Stored items
● ● ● ●

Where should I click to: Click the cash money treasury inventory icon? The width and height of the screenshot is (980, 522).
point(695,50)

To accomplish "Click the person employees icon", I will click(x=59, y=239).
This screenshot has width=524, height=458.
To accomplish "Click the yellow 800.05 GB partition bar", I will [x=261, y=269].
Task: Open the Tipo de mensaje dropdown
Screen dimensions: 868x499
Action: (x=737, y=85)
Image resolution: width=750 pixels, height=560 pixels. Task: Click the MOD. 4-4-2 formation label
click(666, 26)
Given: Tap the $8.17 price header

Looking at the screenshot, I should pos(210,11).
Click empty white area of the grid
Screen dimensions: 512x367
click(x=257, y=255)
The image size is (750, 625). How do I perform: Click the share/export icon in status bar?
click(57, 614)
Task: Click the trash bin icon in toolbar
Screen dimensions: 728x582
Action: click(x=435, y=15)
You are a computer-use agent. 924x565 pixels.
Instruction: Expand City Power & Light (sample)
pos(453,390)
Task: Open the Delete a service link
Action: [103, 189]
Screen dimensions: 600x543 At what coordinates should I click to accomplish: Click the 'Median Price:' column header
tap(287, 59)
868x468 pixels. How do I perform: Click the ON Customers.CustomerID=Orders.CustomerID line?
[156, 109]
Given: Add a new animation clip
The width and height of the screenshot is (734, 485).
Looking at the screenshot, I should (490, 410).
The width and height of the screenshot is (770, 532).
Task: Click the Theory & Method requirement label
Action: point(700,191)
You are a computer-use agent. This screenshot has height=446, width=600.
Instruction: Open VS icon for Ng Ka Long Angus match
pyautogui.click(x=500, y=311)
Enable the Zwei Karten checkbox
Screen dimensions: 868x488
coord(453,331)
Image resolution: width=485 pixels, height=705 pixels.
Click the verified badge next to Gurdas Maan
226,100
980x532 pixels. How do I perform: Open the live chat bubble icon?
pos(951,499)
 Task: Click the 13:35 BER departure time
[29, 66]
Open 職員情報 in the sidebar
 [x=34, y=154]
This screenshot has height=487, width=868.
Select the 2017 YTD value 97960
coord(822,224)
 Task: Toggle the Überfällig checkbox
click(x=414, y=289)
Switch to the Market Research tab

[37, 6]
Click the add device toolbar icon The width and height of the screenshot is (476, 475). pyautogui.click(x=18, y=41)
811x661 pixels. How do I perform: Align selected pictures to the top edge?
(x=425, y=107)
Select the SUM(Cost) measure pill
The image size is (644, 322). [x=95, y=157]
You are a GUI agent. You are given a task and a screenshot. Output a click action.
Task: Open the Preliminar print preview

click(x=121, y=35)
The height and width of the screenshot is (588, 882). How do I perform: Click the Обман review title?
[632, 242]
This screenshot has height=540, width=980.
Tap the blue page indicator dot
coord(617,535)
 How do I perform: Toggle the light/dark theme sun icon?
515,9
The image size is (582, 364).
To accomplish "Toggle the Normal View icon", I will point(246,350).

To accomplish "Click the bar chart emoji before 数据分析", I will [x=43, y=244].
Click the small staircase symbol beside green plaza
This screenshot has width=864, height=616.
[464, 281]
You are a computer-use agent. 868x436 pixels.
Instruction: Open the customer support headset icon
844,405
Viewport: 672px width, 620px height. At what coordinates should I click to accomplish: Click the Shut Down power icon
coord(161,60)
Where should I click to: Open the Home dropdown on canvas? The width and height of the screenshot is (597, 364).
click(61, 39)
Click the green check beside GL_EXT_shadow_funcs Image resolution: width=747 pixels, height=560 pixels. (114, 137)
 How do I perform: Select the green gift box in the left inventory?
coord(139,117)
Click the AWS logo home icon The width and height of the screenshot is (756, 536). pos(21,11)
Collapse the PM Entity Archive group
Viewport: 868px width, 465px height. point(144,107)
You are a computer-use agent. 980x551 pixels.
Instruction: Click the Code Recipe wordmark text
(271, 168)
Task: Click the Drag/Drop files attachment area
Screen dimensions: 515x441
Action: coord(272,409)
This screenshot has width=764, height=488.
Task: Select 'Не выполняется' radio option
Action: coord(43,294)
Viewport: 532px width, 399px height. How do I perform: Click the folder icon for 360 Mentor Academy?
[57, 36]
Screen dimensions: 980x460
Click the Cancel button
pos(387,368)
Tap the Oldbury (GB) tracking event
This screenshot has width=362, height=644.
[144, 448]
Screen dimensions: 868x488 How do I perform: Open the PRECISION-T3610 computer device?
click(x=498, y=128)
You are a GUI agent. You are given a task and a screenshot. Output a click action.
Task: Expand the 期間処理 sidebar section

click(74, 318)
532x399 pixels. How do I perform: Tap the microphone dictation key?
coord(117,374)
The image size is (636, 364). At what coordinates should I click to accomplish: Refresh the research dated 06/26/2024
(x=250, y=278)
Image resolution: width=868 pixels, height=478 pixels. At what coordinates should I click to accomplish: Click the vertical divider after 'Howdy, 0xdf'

● ● ● ●

Output the data above exactly, please, line for line.

Where should I click to: Click the cash money treasury inventory icon? The width and height of the screenshot is (980, 522).
point(695,50)

To accomplish "Click the person employees icon", I will click(x=59, y=239).
This screenshot has width=524, height=458.
To accomplish "Click the yellow 800.05 GB partition bar", I will [x=261, y=269].
Task: Open the Tipo de mensaje dropdown
Screen dimensions: 868x499
Action: (x=737, y=85)
Image resolution: width=750 pixels, height=560 pixels. Task: Click the MOD. 4-4-2 formation label
click(666, 26)
Given: Tap the $8.17 price header

Looking at the screenshot, I should pos(210,11).
Click empty white area of the grid
Screen dimensions: 512x367
click(x=257, y=255)
The image size is (750, 625). How do I perform: Click the share/export icon in status bar?
click(57, 614)
Task: Click the trash bin icon in toolbar
Screen dimensions: 728x582
Action: click(x=435, y=15)
You are a computer-use agent. 924x565 pixels.
Instruction: Expand City Power & Light (sample)
pos(453,390)
Task: Open the Delete a service link
Action: [103, 189]
Screen dimensions: 600x543 At what coordinates should I click to accomplish: Click the 'Median Price:' column header
tap(287, 59)
868x468 pixels. How do I perform: Click the ON Customers.CustomerID=Orders.CustomerID line?
[156, 109]
Given: Add a new animation clip
The width and height of the screenshot is (734, 485).
Looking at the screenshot, I should (490, 410).
The width and height of the screenshot is (770, 532).
Task: Click the Theory & Method requirement label
Action: point(700,191)
You are a computer-use agent. This screenshot has height=446, width=600.
Instruction: Open VS icon for Ng Ka Long Angus match
pyautogui.click(x=500, y=311)
Enable the Zwei Karten checkbox
Screen dimensions: 868x488
coord(453,331)
Image resolution: width=485 pixels, height=705 pixels.
Click the verified badge next to Gurdas Maan
226,100
980x532 pixels. How do I perform: Open the live chat bubble icon?
pos(951,499)
 Task: Click the 13:35 BER departure time
[29, 66]
Open 職員情報 in the sidebar
 [x=34, y=154]
This screenshot has height=487, width=868.
Select the 2017 YTD value 97960
coord(822,224)
 Task: Toggle the Überfällig checkbox
click(x=414, y=289)
Switch to the Market Research tab

[37, 6]
Click the add device toolbar icon The width and height of the screenshot is (476, 475). pyautogui.click(x=18, y=41)
811x661 pixels. How do I perform: Align selected pictures to the top edge?
(x=425, y=107)
Select the SUM(Cost) measure pill
The image size is (644, 322). [x=95, y=157]
You are a GUI agent. You are given a task and a screenshot. Output a click action.
Task: Open the Preliminar print preview

click(x=121, y=35)
The height and width of the screenshot is (588, 882). How do I perform: Click the Обман review title?
[632, 242]
This screenshot has height=540, width=980.
Tap the blue page indicator dot
coord(617,535)
 How do I perform: Toggle the light/dark theme sun icon?
515,9
The image size is (582, 364).
To accomplish "Toggle the Normal View icon", I will point(246,350).

To accomplish "Click the bar chart emoji before 数据分析", I will [x=43, y=244].
Click the small staircase symbol beside green plaza
This screenshot has width=864, height=616.
[464, 281]
You are a computer-use agent. 868x436 pixels.
Instruction: Open the customer support headset icon
844,405
Viewport: 672px width, 620px height. At what coordinates should I click to accomplish: Click the Shut Down power icon
coord(161,60)
Where should I click to: Open the Home dropdown on canvas? The width and height of the screenshot is (597, 364).
click(61, 39)
Click the green check beside GL_EXT_shadow_funcs Image resolution: width=747 pixels, height=560 pixels. (114, 137)
 How do I perform: Select the green gift box in the left inventory?
coord(139,117)
Click the AWS logo home icon The width and height of the screenshot is (756, 536). pos(21,11)
Collapse the PM Entity Archive group
Viewport: 868px width, 465px height. point(144,107)
You are a computer-use agent. 980x551 pixels.
Instruction: Click the Code Recipe wordmark text
(271, 168)
Task: Click the Drag/Drop files attachment area
Screen dimensions: 515x441
Action: coord(272,409)
This screenshot has width=764, height=488.
Task: Select 'Не выполняется' radio option
Action: coord(43,294)
Viewport: 532px width, 399px height. How do I perform: Click the folder icon for 360 Mentor Academy?
[57, 36]
Screen dimensions: 980x460
Click the Cancel button
pos(387,368)
Tap the Oldbury (GB) tracking event
This screenshot has width=362, height=644.
[144, 448]
Screen dimensions: 868x488 How do I perform: Open the PRECISION-T3610 computer device?
click(x=498, y=128)
You are a GUI agent. You are given a task and a screenshot. Output a click action.
Task: Expand the 期間処理 sidebar section

click(74, 318)
532x399 pixels. How do I perform: Tap the microphone dictation key?
coord(117,374)
The image size is (636, 364). At what coordinates should I click to accomplish: Refresh the research dated 06/26/2024
(x=250, y=278)
Image resolution: width=868 pixels, height=478 pixels. At what coordinates should I click to accomplish: Click the vertical divider after 'Howdy, 0xdf'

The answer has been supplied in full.